Items from a data source:
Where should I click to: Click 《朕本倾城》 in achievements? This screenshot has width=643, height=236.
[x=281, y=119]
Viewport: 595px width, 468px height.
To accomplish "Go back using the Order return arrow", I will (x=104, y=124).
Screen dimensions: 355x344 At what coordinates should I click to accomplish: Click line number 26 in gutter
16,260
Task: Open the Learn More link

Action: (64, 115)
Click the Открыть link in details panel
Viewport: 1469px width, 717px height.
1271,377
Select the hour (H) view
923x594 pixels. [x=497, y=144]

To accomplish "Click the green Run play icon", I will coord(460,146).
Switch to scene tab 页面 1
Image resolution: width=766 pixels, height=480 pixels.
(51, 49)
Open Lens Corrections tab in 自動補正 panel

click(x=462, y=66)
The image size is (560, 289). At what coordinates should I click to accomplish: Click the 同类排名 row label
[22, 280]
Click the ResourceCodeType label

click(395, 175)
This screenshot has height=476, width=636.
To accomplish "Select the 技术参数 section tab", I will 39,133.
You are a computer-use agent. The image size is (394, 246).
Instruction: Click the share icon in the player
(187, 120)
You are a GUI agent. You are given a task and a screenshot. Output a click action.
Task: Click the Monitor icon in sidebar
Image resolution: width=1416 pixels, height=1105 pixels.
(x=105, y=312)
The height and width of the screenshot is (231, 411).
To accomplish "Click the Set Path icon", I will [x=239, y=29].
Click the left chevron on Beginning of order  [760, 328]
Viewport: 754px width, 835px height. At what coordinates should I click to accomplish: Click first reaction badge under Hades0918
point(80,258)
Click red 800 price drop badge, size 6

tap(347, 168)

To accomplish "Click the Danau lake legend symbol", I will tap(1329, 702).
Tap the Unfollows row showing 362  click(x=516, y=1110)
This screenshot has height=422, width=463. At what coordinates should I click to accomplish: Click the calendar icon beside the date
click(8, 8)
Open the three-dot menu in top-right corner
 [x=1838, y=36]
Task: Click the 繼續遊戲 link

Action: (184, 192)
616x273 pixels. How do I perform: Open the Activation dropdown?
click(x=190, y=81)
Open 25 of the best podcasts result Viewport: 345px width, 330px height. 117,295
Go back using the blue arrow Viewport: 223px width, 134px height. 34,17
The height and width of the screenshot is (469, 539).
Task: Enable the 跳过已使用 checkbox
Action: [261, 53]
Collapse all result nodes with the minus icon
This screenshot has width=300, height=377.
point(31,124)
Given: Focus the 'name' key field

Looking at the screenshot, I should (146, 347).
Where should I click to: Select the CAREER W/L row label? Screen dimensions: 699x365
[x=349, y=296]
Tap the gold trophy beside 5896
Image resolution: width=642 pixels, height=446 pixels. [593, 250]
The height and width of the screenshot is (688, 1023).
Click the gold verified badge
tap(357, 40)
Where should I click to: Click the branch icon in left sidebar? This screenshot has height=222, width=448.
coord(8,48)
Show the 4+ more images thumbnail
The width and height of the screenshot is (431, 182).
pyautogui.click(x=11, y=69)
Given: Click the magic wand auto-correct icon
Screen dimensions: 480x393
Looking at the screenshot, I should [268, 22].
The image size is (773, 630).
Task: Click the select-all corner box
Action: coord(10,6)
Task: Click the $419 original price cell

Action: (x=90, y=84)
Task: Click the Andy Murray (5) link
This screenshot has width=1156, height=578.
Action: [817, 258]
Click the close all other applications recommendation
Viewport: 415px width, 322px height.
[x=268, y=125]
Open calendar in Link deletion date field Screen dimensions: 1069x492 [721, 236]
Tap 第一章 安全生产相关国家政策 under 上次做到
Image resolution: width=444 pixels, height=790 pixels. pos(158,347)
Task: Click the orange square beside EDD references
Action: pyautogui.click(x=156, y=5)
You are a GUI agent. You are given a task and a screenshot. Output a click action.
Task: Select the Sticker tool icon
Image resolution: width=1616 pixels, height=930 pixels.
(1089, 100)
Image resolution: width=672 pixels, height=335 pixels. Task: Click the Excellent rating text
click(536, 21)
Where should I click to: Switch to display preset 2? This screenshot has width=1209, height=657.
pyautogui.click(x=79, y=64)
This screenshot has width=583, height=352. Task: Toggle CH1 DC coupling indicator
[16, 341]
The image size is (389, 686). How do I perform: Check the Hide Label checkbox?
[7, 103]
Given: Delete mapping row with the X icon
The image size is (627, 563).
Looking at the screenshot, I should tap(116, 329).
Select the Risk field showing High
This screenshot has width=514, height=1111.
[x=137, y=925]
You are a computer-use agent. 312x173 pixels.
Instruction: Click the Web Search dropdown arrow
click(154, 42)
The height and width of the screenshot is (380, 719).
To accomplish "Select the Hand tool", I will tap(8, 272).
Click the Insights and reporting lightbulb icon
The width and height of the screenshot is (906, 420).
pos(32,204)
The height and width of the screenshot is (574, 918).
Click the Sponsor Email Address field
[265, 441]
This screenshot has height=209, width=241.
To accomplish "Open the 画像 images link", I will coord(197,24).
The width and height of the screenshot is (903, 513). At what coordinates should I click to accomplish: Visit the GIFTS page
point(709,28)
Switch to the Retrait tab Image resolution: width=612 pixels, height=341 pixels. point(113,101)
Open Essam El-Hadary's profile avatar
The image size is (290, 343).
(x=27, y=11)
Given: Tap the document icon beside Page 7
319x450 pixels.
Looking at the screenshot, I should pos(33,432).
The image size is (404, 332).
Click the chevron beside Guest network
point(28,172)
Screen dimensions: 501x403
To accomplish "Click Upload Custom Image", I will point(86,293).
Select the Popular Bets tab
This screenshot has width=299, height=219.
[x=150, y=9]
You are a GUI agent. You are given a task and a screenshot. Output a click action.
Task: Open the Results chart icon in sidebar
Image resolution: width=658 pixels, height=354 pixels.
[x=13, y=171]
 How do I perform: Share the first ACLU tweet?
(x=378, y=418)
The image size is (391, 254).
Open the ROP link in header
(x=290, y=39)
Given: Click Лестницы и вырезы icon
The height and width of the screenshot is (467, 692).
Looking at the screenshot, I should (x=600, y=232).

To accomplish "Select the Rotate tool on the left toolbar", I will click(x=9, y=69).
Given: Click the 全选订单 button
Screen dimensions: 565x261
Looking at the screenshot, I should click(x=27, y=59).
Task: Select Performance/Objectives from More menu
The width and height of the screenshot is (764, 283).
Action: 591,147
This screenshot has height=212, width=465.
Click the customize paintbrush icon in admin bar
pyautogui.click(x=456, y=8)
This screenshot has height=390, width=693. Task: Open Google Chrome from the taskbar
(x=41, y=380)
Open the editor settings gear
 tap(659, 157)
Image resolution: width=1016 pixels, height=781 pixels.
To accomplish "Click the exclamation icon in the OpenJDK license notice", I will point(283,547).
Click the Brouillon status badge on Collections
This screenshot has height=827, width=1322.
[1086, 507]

▶ WORK TASK:
Please transcribe every entry above exactly as it appears.

▶ RESULT OF THE TASK:
Where should I click to: Click 《朕本倾城》 in achievements? This screenshot has width=643, height=236.
[x=281, y=119]
Viewport: 595px width, 468px height.
To accomplish "Go back using the Order return arrow", I will (x=104, y=124).
Screen dimensions: 355x344 At what coordinates should I click to accomplish: Click line number 26 in gutter
16,260
Task: Open the Learn More link

Action: (64, 115)
Click the Открыть link in details panel
Viewport: 1469px width, 717px height.
1271,377
Select the hour (H) view
923x594 pixels. [x=497, y=144]

To accomplish "Click the green Run play icon", I will coord(460,146).
Switch to scene tab 页面 1
Image resolution: width=766 pixels, height=480 pixels.
(51, 49)
Open Lens Corrections tab in 自動補正 panel

click(x=462, y=66)
The image size is (560, 289). At what coordinates should I click to accomplish: Click the 同类排名 row label
[22, 280]
Click the ResourceCodeType label

click(395, 175)
This screenshot has height=476, width=636.
To accomplish "Select the 技术参数 section tab", I will 39,133.
You are a computer-use agent. The image size is (394, 246).
Instruction: Click the share icon in the player
(187, 120)
You are a GUI agent. You are given a task and a screenshot. Output a click action.
Task: Click the Monitor icon in sidebar
Image resolution: width=1416 pixels, height=1105 pixels.
(x=105, y=312)
The height and width of the screenshot is (231, 411).
To accomplish "Click the Set Path icon", I will [x=239, y=29].
Click the left chevron on Beginning of order  [760, 328]
Viewport: 754px width, 835px height. At what coordinates should I click to accomplish: Click first reaction badge under Hades0918
point(80,258)
Click red 800 price drop badge, size 6

tap(347, 168)

To accomplish "Click the Danau lake legend symbol", I will tap(1329, 702).
Tap the Unfollows row showing 362  click(x=516, y=1110)
This screenshot has height=422, width=463. At what coordinates should I click to accomplish: Click the calendar icon beside the date
click(8, 8)
Open the three-dot menu in top-right corner
 [x=1838, y=36]
Task: Click the 繼續遊戲 link

Action: (184, 192)
616x273 pixels. How do I perform: Open the Activation dropdown?
click(x=190, y=81)
Open 25 of the best podcasts result Viewport: 345px width, 330px height. 117,295
Go back using the blue arrow Viewport: 223px width, 134px height. 34,17
The height and width of the screenshot is (469, 539).
Task: Enable the 跳过已使用 checkbox
Action: [261, 53]
Collapse all result nodes with the minus icon
This screenshot has width=300, height=377.
point(31,124)
Given: Focus the 'name' key field

Looking at the screenshot, I should (146, 347).
Where should I click to: Select the CAREER W/L row label? Screen dimensions: 699x365
[x=349, y=296]
Tap the gold trophy beside 5896
Image resolution: width=642 pixels, height=446 pixels. [593, 250]
The height and width of the screenshot is (688, 1023).
Click the gold verified badge
tap(357, 40)
Where should I click to: Click the branch icon in left sidebar? This screenshot has height=222, width=448.
coord(8,48)
Show the 4+ more images thumbnail
The width and height of the screenshot is (431, 182).
pyautogui.click(x=11, y=69)
Given: Click the magic wand auto-correct icon
Screen dimensions: 480x393
Looking at the screenshot, I should [268, 22].
The image size is (773, 630).
Task: Click the select-all corner box
Action: coord(10,6)
Task: Click the $419 original price cell

Action: (x=90, y=84)
Task: Click the Andy Murray (5) link
This screenshot has width=1156, height=578.
Action: [817, 258]
Click the close all other applications recommendation
Viewport: 415px width, 322px height.
[x=268, y=125]
Open calendar in Link deletion date field Screen dimensions: 1069x492 [721, 236]
Tap 第一章 安全生产相关国家政策 under 上次做到
Image resolution: width=444 pixels, height=790 pixels. pos(158,347)
Task: Click the orange square beside EDD references
Action: pyautogui.click(x=156, y=5)
You are a GUI agent. You are given a task and a screenshot. Output a click action.
Task: Select the Sticker tool icon
Image resolution: width=1616 pixels, height=930 pixels.
(1089, 100)
Image resolution: width=672 pixels, height=335 pixels. Task: Click the Excellent rating text
click(536, 21)
Where should I click to: Switch to display preset 2? This screenshot has width=1209, height=657.
pyautogui.click(x=79, y=64)
This screenshot has width=583, height=352. Task: Toggle CH1 DC coupling indicator
[16, 341]
The image size is (389, 686). How do I perform: Check the Hide Label checkbox?
[7, 103]
Given: Delete mapping row with the X icon
The image size is (627, 563).
Looking at the screenshot, I should tap(116, 329).
Select the Risk field showing High
This screenshot has width=514, height=1111.
[x=137, y=925]
You are a computer-use agent. 312x173 pixels.
Instruction: Click the Web Search dropdown arrow
click(154, 42)
The height and width of the screenshot is (380, 719).
To accomplish "Select the Hand tool", I will tap(8, 272).
Click the Insights and reporting lightbulb icon
The width and height of the screenshot is (906, 420).
pos(32,204)
The height and width of the screenshot is (574, 918).
Click the Sponsor Email Address field
[265, 441]
This screenshot has height=209, width=241.
To accomplish "Open the 画像 images link", I will coord(197,24).
The width and height of the screenshot is (903, 513). At what coordinates should I click to accomplish: Visit the GIFTS page
point(709,28)
Switch to the Retrait tab Image resolution: width=612 pixels, height=341 pixels. point(113,101)
Open Essam El-Hadary's profile avatar
The image size is (290, 343).
(x=27, y=11)
Given: Tap the document icon beside Page 7
319x450 pixels.
Looking at the screenshot, I should pos(33,432).
The image size is (404, 332).
Click the chevron beside Guest network
point(28,172)
Screen dimensions: 501x403
To accomplish "Click Upload Custom Image", I will point(86,293).
Select the Popular Bets tab
This screenshot has width=299, height=219.
[x=150, y=9]
You are a GUI agent. You are given a task and a screenshot. Output a click action.
Task: Open the Results chart icon in sidebar
Image resolution: width=658 pixels, height=354 pixels.
[x=13, y=171]
 How do I perform: Share the first ACLU tweet?
(x=378, y=418)
The image size is (391, 254).
Open the ROP link in header
(x=290, y=39)
Given: Click Лестницы и вырезы icon
The height and width of the screenshot is (467, 692).
Looking at the screenshot, I should (x=600, y=232).

To accomplish "Select the Rotate tool on the left toolbar", I will click(x=9, y=69).
Given: Click the 全选订单 button
Screen dimensions: 565x261
Looking at the screenshot, I should click(x=27, y=59).
Task: Select Performance/Objectives from More menu
The width and height of the screenshot is (764, 283).
Action: 591,147
This screenshot has height=212, width=465.
Click the customize paintbrush icon in admin bar
pyautogui.click(x=456, y=8)
This screenshot has height=390, width=693. Task: Open Google Chrome from the taskbar
(x=41, y=380)
Open the editor settings gear
 tap(659, 157)
Image resolution: width=1016 pixels, height=781 pixels.
To accomplish "Click the exclamation icon in the OpenJDK license notice", I will point(283,547).
Click the Brouillon status badge on Collections
This screenshot has height=827, width=1322.
[1086, 507]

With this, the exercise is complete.